戦力が均衡し実力差縮小
20年目のJリーグに異変

 20年目を迎えたJリーグで、ちょっとした異変が起きている。最近は各クラブの戦力均衡が進み上位と下位の実力差が少なくなっているが、今季はとくにその傾向が顕著で、どこが勝つか判らない「戦国」状態にあるのだ。

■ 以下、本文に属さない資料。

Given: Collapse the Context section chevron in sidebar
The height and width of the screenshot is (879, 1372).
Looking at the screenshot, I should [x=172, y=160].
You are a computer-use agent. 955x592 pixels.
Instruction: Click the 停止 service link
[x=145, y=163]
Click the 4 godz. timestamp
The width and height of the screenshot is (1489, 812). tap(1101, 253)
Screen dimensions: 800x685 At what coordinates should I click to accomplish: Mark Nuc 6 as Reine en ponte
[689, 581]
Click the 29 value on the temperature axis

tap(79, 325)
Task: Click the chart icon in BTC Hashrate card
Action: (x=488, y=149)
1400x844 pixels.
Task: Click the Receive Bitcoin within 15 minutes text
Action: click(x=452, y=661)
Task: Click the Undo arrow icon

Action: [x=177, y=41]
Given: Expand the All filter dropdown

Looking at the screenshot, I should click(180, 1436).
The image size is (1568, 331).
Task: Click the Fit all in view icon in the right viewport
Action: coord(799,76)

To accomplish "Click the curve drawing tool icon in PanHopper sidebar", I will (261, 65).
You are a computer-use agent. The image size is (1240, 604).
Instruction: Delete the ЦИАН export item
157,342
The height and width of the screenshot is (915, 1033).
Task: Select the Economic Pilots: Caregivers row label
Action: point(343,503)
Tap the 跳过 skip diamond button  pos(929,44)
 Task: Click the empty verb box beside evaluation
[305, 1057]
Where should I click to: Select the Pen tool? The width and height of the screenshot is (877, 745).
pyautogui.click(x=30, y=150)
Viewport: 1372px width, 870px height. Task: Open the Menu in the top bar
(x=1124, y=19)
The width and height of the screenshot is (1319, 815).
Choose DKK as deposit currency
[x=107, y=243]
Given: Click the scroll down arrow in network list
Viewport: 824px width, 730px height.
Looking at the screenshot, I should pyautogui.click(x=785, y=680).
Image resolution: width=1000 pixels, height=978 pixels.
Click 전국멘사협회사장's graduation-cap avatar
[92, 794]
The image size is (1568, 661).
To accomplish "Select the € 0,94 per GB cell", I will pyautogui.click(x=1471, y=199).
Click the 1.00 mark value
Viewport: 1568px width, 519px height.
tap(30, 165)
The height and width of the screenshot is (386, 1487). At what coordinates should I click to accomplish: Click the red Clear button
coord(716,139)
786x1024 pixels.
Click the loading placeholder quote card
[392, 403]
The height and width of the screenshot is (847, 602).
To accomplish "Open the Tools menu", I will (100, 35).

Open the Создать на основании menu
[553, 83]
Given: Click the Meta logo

 その異変は順位に表れている。第7節を終えた時点で首位に立っているのは仙台。6勝1分と負け知らずで勝点19。早くも2位名古屋に勝点5の差をつけている。試合内容も堂々たるもので、得点18はリーグ最多(2位は名古屋の11)、失点6はリーグで3番目に少ない(失点が少ない1位は鳥栖の3、2位は広島の5)。得失点差+12はダントツの1位だ(2位は広島の+5)。

 仙台は昨年4位で、やはり開幕から12戦無敗(6勝6分)の記録を作っているから、首位にいるのは少しも不思議ではないが、ここまでの快進撃を予想した人は少ないだろう。日本代表経験者は柳沢敦と関口訓充のふたりだけで、全国区の知名度を持つ選手はほとんどいない。ホームタウンは東日本大震災の被災地であり、練習環境の悪化、観客動員減少といった苦労も味わった。昨季の好成績は選手がそうした逆境を跳ね返そうと奮い立った結果であり、今季も継続できるとは限らないと思われた。

 だが、仙台はそんな予想を見事にくつがえした。昨季の4位は決してフロックではなく、実力であることを示しているのだ。

 今年J1に昇格したばかりの鳥栖が5位にいるのも驚きだ。現時点の成績は4勝2敗1分。勝点13は4位広島・6位浦和と並んでいるし、2位名古屋・3位磐田は勝点14。鳥栖は強豪クラブとともに首位仙台を追いかける第2グループにいることになる。

 鳥栖は1999年のJ2創設時に参加した10クラブのうちのひとつ。他の9クラブはすでにJ1昇格経験があり、J2創設時のクラブとしては最後にJ1昇格を果たした。J2でも下位に低迷することが多い弱小クラブだったのだ。